Interactive Brokers Crypto Trading Expands to Europe
Interactive Brokers has launched crypto-asset trading for eligible individual investors across the European Economic Area, offering 11 tokens with round-the-clock access and commissions starting at 0.12% through its Irish subsidiary.
What Interactive Brokers launched for EEA retail clients
The brokerage announced on March 31, 2026 that eligible individual investors in the EEA can now trade crypto-assets through Interactive Brokers Ireland Limited.
The rollout covers 11 crypto-assets: bitcoin, ether, litecoin, bitcoin cash, chainlink, solana, cardano, XRP, dogecoin, avalanche, and SUI. Trading is available 24 hours a day, 7 days a week.
Commissions range from 0.12% to 0.18% of trade value, with a minimum of USD 1.75 per order and a cap at 1% of trade value. Interactive Brokers charges no added spreads, markups, or custody fees.
Why the Europe rollout matters for brokerage competition
Interactive Brokers is positioning itself on pricing against crypto-native and fintech rivals. The firm’s own March 25, 2026 comparison table shows a USD 1,000 crypto trade costs USD 1.80 on IBKR, compared with USD 6.00 on Coinbase Advanced and USD 10.00 on eToro.
That fee gap is meaningful for active traders, particularly those already using IBKR’s unified multi-asset account for equities, options, and futures. The pricing undercut also extends to Robinhood Crypto at USD 8.50, Fidelity Crypto at USD 10.00, and Gemini ActiveTrader at USD 12.00 on the same USD 1,000 trade.
The structure relies on zerohash europe B.V., which provides both exchange and custody services. Zerohash europe B.V. is authorised as a Crypto-asset Service Provider by the Dutch Authority for Financial Markets under registration 41000042. All crypto transactions for EEA clients occur on its exchange.

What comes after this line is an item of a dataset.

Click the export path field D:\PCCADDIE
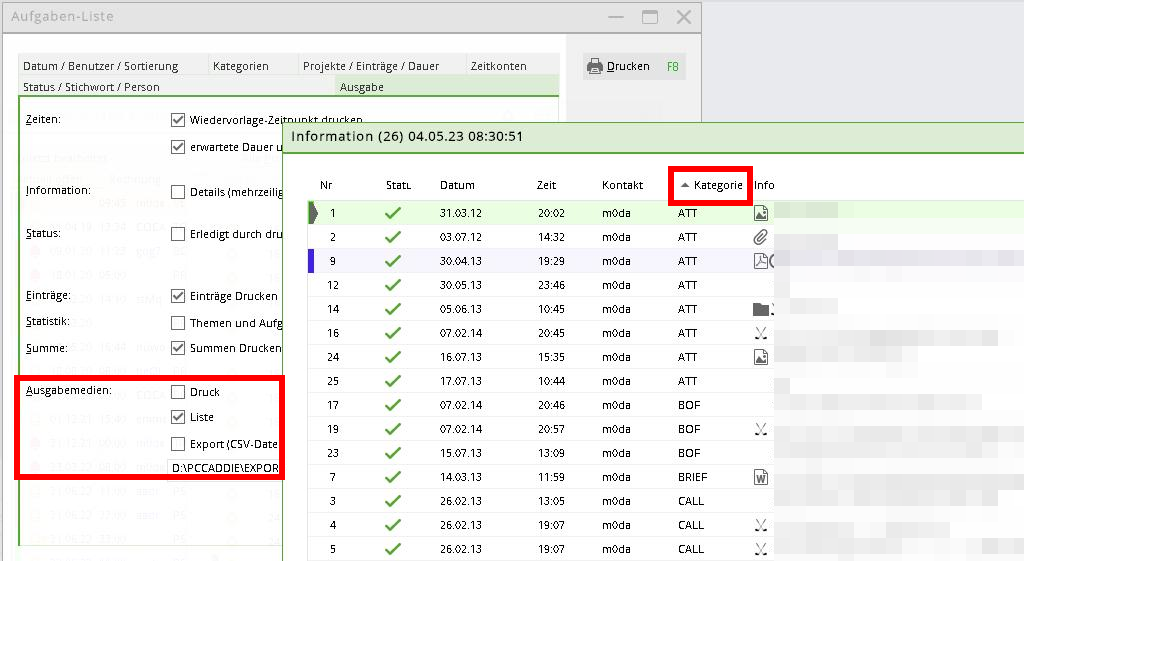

Interactive Brokers CEO Milan Galik said clients want crypto exposure without giving up the pricing, tools, and trust they already use on the platform. Edward Woodford, CEO of Zero Hash, said the EEA expansion opens access to a market of roughly 450 million people.
Interactive Brokers notes that product availability may vary by country of residence and affiliate. The firm did not disclose launch-day trading volumes, client uptake figures, or expected revenue impact.
The move adds another traditional brokerage to a growing list of firms bridging conventional finance and digital assets. The push to expand institutional and retail crypto access has been visible across several fronts, from KB Card’s partnership with Avalanche on hybrid stablecoin credit card payments to Ripple Prime’s integration with Hyperliquid for institutional on-chain perps.
Bitcoin market context remains risk-off
The launch arrived during a cautious stretch for crypto markets. Bitcoin traded at USD 67,139 at press time, down about 0.81% over the prior 24 hours, with 24-hour trading volume near USD 51.07 billion.

The total crypto market cap sat near USD 2.39 trillion, with bitcoin dominance at about 56.11% and the broader market cap down roughly 0.65% over 24 hours. The Fear and Greed Index printed 11, classified as Extreme Fear.
The Interactive Brokers rollout did not coincide with a visible broad risk-on reaction. No public dataset tied the March 31 launch to an immediate crypto market move, and the risk-off tone was already in place before the announcement. During this cautious period, some investors have been looking at alternatives such as stablecoin yield products on DeFi protocols like Aave that compete with traditional bank deposit rates.
With XRP among the 11 supported assets, the launch also adds another regulated venue for a token that has seen growing institutional interest in recent months.
Disclaimer: This article is for informational purposes only and does not constitute financial or investment advice. Cryptocurrency and digital asset markets carry significant risk. Always do your own research before making decisions.